Еще, конечно, «Группа Стаса Намина» — это вообще! Когда я учился в кинотехникуме, нас, будущих киномехаников и инженеров, послали на практику на завод каких-то металлических конструкций, которые не имели вообще никакого отношения к кино. Мне дали фрезерный станок, я точил какую-то болванку и пел песню «Старый рояль». Стружка летит, я пою эту песню. Завод, кстати, назывался «Вибратор» — в советское время никто не знал, что это слово будет означать в перспективе. А группа на самом деле называлась «Цветы». Но «Цветы» — это уже хипповские дела, в то время это считалось не комильфо, а «Группа Стаса Намина» — еще более-менее нормально.
Была интересная группа «Москва» — это Носков и Белов, которые чуть позже будут играть в «Парке Горького». Из советского арт-рока мне нравился «Автограф» — у меня есть их пластинка, что иронично, с автографами. Я был молоденький пацаненок, 17–18 лет, и у меня была целая схема, как получать автографы. Пока группа играла, я быстренько бежал к служебному входу. Если музыканты быстро уезжали в гостиницу, я каким-то образом узнавал, где они базируются, и ехал сразу туда. Так я раздобыл автографы «Машины времени», Клиффа Ричарда, Элтона Джона. Но это уже в 1980-е.
Как вы вообще знакомились с зарубежной музыкой?
В официальных советских магазинах продавались так называемые лицензионные пластинки. Чтобы их купить, нужно было отстоять очередь или иметь какие-то связи. Это могли быть пластинки Клиффа Ричарда или The Mamas & The Papas, Boney M, ABBA и других подобных групп. Но никаких «злобных», в хорошем смысле, коллективов типа Led Zeppelin, Nazareth или Deep Purple там, конечно, не было.
Так началась другая история под названием «пленочная магнитофонная культура». У меня был магнитофон «Комета-209», на который я постоянно что-то переписывал: от Галича и Высоцкого до всего-всего.

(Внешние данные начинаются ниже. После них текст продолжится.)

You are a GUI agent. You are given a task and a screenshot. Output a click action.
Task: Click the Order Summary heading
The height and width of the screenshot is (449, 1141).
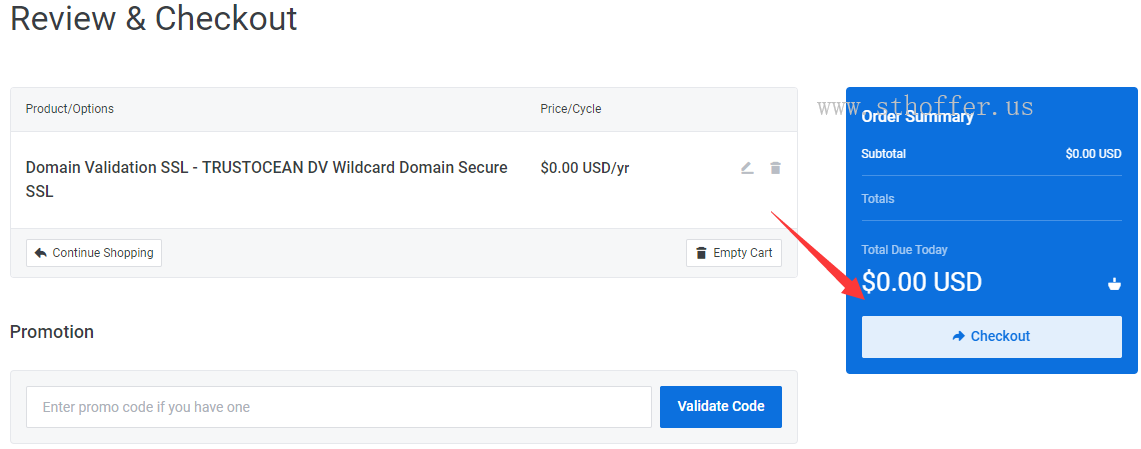click(917, 116)
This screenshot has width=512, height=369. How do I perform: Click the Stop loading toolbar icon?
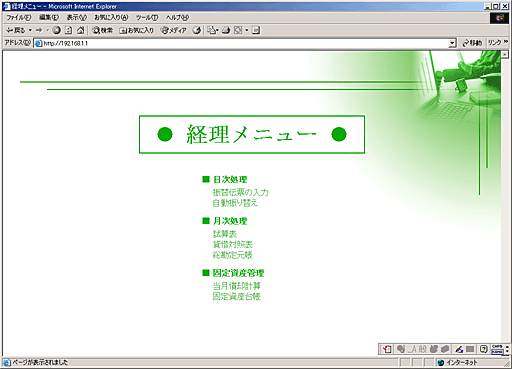tap(57, 30)
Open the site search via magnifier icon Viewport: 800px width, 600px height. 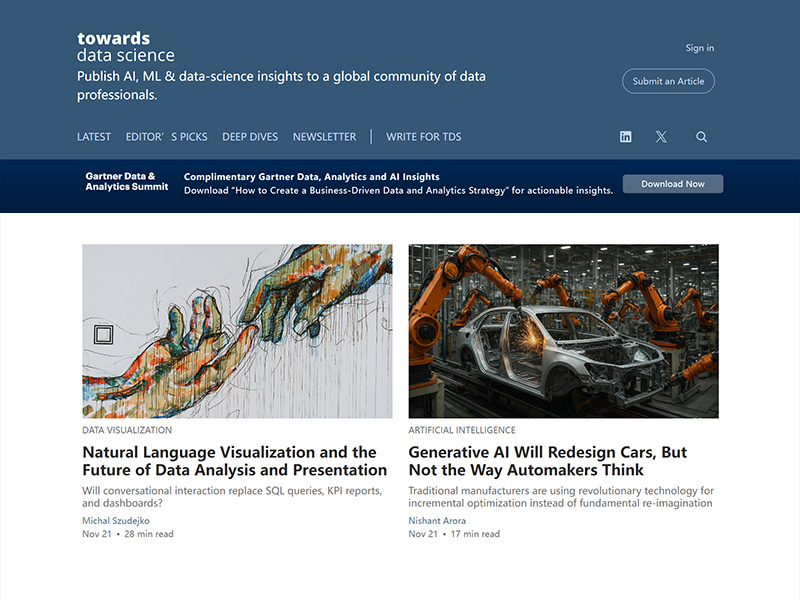point(701,136)
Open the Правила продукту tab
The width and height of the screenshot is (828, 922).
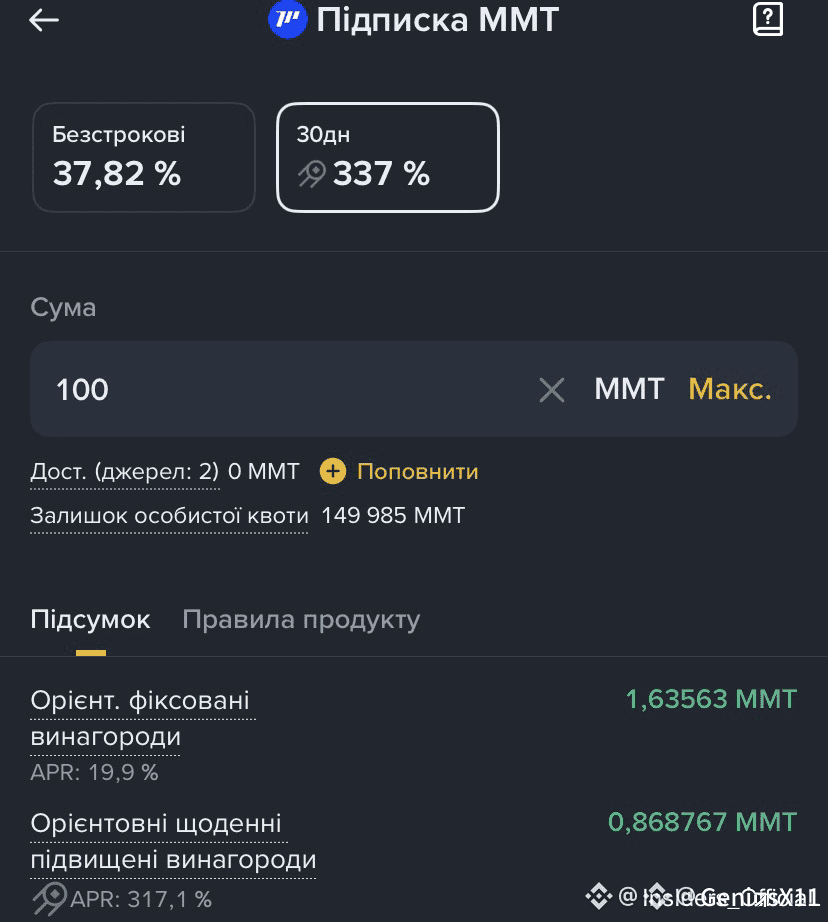point(301,620)
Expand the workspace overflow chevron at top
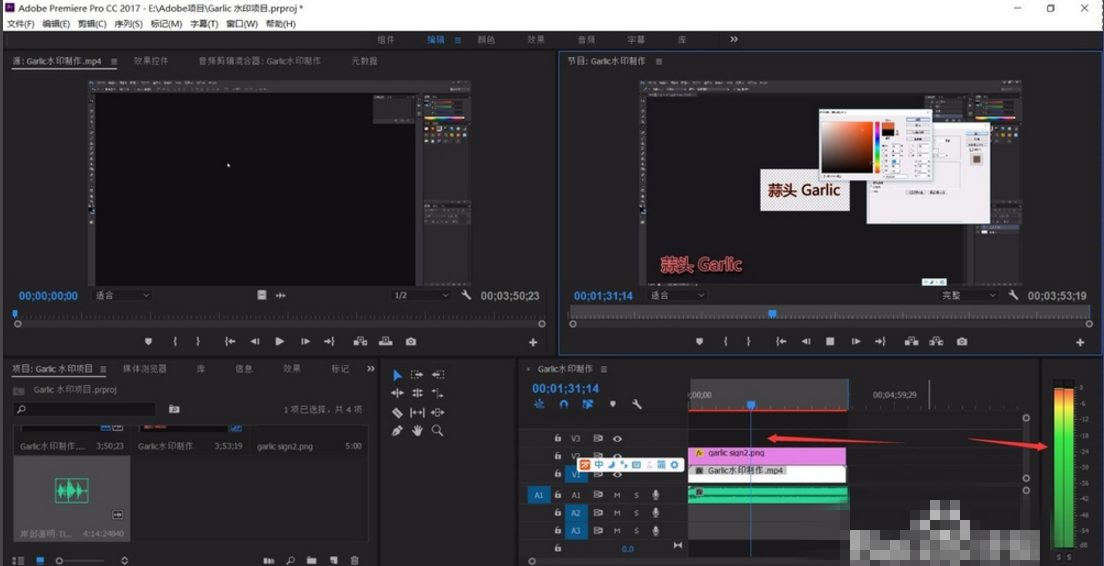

Процесс этот был непростым. Одно дело, если я жил, допустим, на третьем этаже, а мой сосед с очень хорошим магнитофоном «Электроника» или «Радиотехника» — на восьмом. И совсем другое, если мой приятель жил в Купчино, куда из Веселого поселка нужно было достаточно долго ехать, еще и с десятикилограммовым магнитофоном. Но мы все равно были жутко счастливы; я каждый раз приезжал домой и ставил то, что не слышал никогда.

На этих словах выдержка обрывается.